Как он раньше не чувствовал, что ленинградец сковывает его, не отпускает от себя, мешает идти. Зачем он с ним связался? Подумаешь — знаменитость! И вот результат!
Но он еще свеж. Не все потеряно. Надо нажимать.
Гродзенчук яростно работал палками, вгрызаясь в крутой подъем. Две мысли стучали в мозгу: первая — отбросить Вишняка, не думать о нем, словно его и нет; и вторая — сколько секунд он проиграл Демидову? Нельзя ли достать его?
На спусках ветер звенел в ушах. Вот это темп! Так и следовало идти! Ах, глупец! На что ему сдался чемпион?!
На двадцать восьмом километре незнакомый бородач в дубленке гневно крикнул:
— Проигрываешь сорок Демидову!
Сорок секунд! Обида кипела в Гродзенчуке. Сорок секунд, а осталось всего два километра. Он еще свеж, очень свеж, но силы свои уже не удастся выложить. Они останутся в нем, как безмолвный упрек.
Гродзенчук бежал все стремительней. Никогда еще не шел он таким темпом. Он словно стелился над дорожкой. И все- таки знал — все потеряно.
С разгона вихрем обрушился он на красный финишный плакат и резко затормозил. И сразу услышал, как кто- то из судей сказал:
— …проиграл Демидову двадцать семь…
Дальше он не стал ждать. Закончившие бег лыжники неторопливо прохаживались по площадке, отдыхая. А он, сильно работая палками, заскользил с горы и без лыжни, по целине, мчался меж стволов.
— Так и надо! Так тебе и надо! Не трусь!
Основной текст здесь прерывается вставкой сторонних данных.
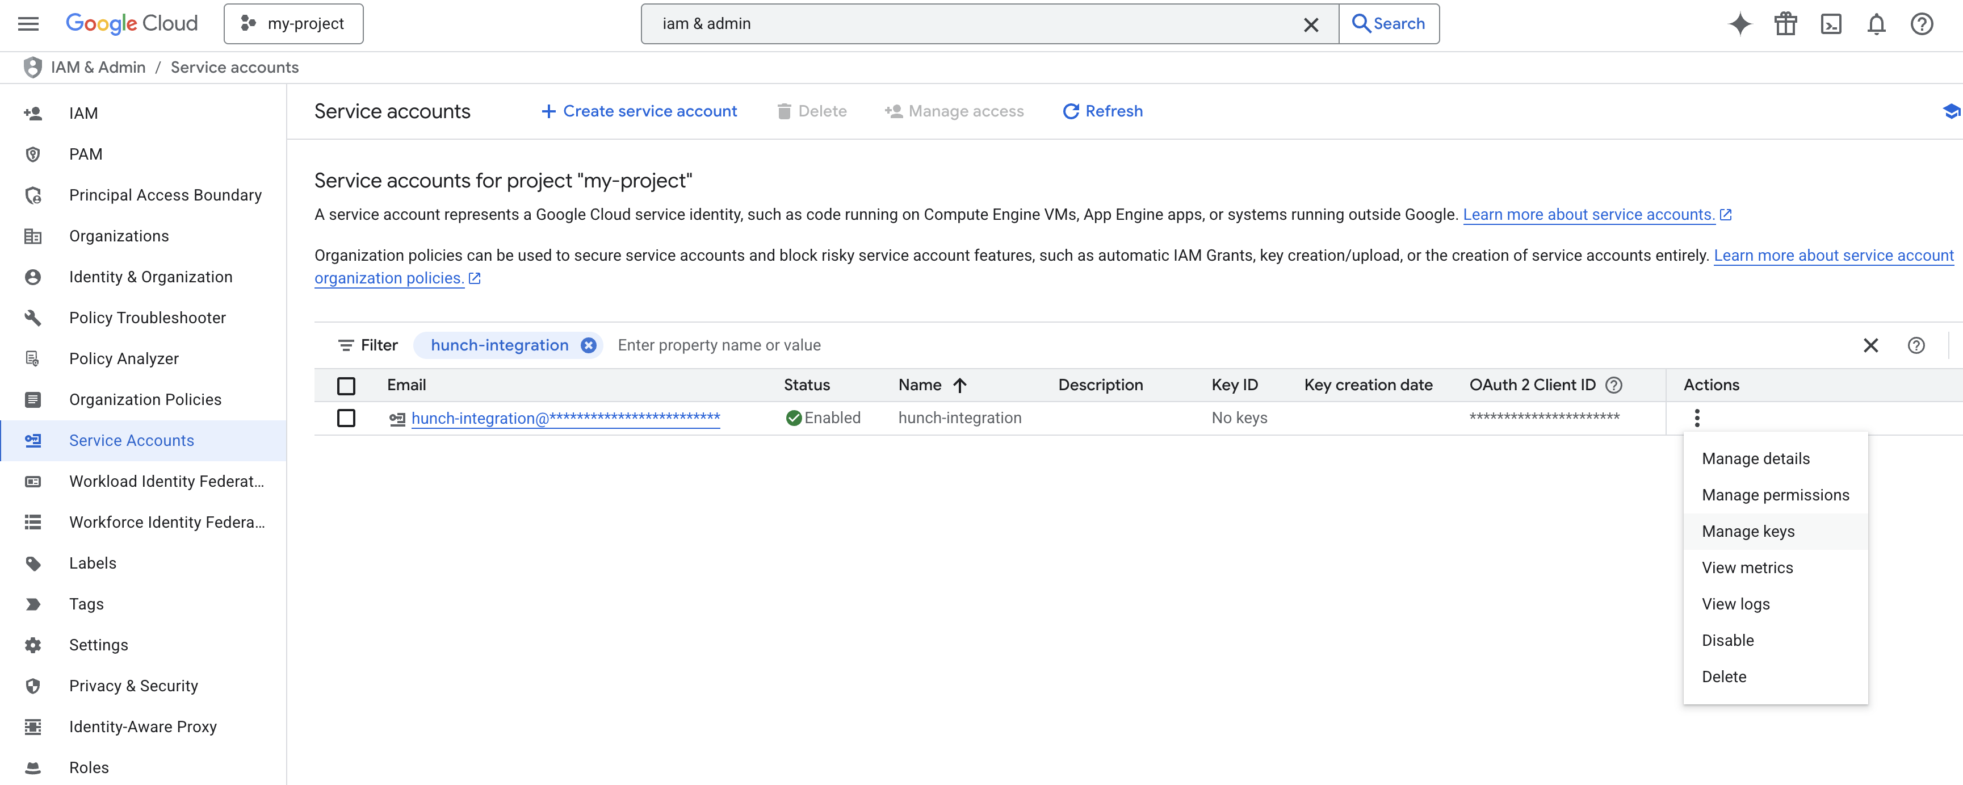Click the Enter property name or value field

(x=719, y=344)
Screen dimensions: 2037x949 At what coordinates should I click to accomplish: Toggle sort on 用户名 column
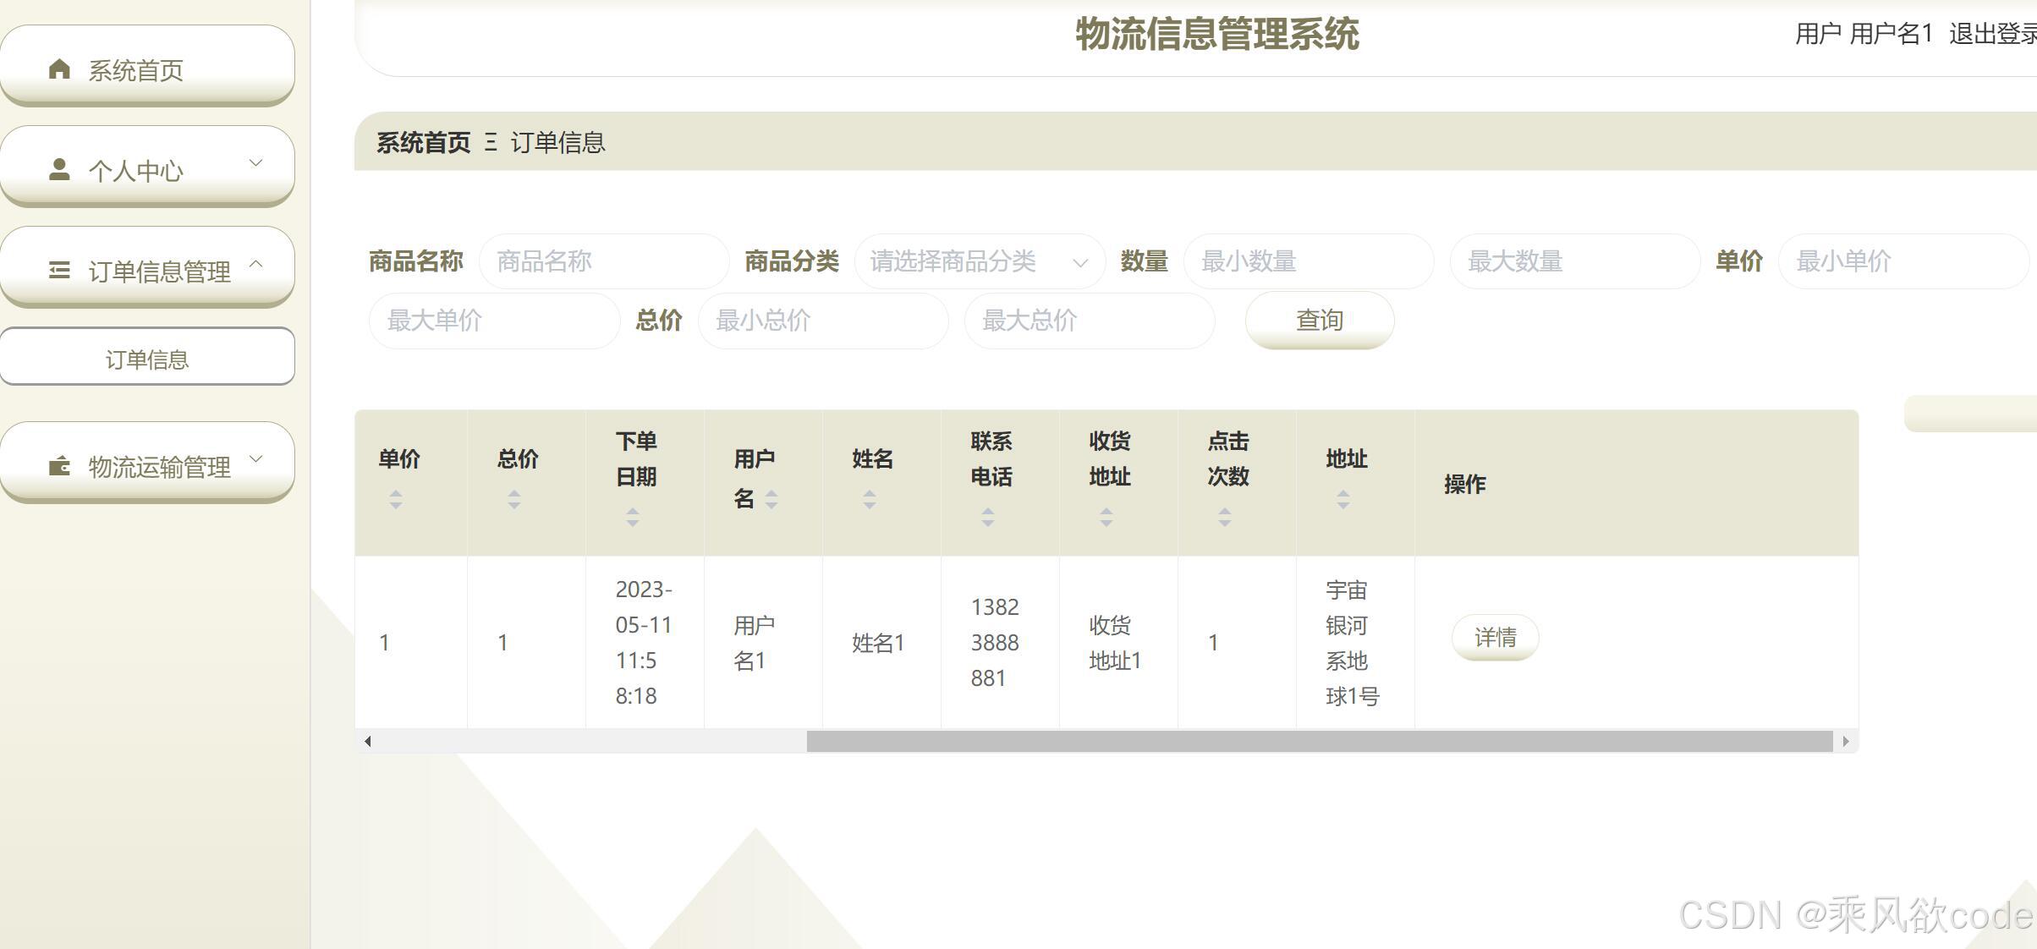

Не иди на поводу у знаменитостей! — твердил он и, не жалея сил, в яростном темпе покрывал одну сотню метров за другой, словно стремясь хоть теперь растратить так бессмысленно сэкономленную энергию.
МЕКСИКАНЕЦ
днажды под вечер вышел я во двор и вижу: какой-то длинный парнишка с челкой в синих тренировочных брюках скачет через скакалку.
А невдалеке наши ребята в сквере сидят. И громко всякие ехидные замечания отпускают.
— Нашел работенку! (Это Венька).
— У девчонок подглядел! (Это Макс).
— Дыру в асфальте не протопчи! (Гриша).
— Дыши носом, парень! (Митя Галкин).
— Перебегать улицу перед близко идущим транспортом опасно! (Это Лека. Он всегда какую-нибудь чушь брякнет, но получается почему-то смешно).
А парнишка скачет себе и скачет: то на одной ноге, то на другой, то двумя вместе. Длинный, и руки длинные, и ноги. И будто даже не слышит насмешек. Скачет себе, и челка у него на лбу тоже скачет.
Ну, я-то сразу понял: боксер. У нас в секции тоже ни одно занятие без скакалки не обходится.
— Откуда этот чемпион взялся? — спрашиваю у ребят.
— А он вчера в тридцать седьмую переехал. Вместо Геньки, — говорит Лека.
Вскоре я познакомился с новеньким. Он в наш восьмой «в» стал ходить и в ту же боксерскую секцию при «Зените», где и я.
Мы даже вроде приятелями стали. Ну, не совсем приятели, потому что Женька уж очень молчаливый. Замкнутый какой- то. А я люблю, если друг-товарищ, так чтобы с ним обо всем потолковать: и о боксе, и об аквалангах, и о кино, и о девчонках знакомых.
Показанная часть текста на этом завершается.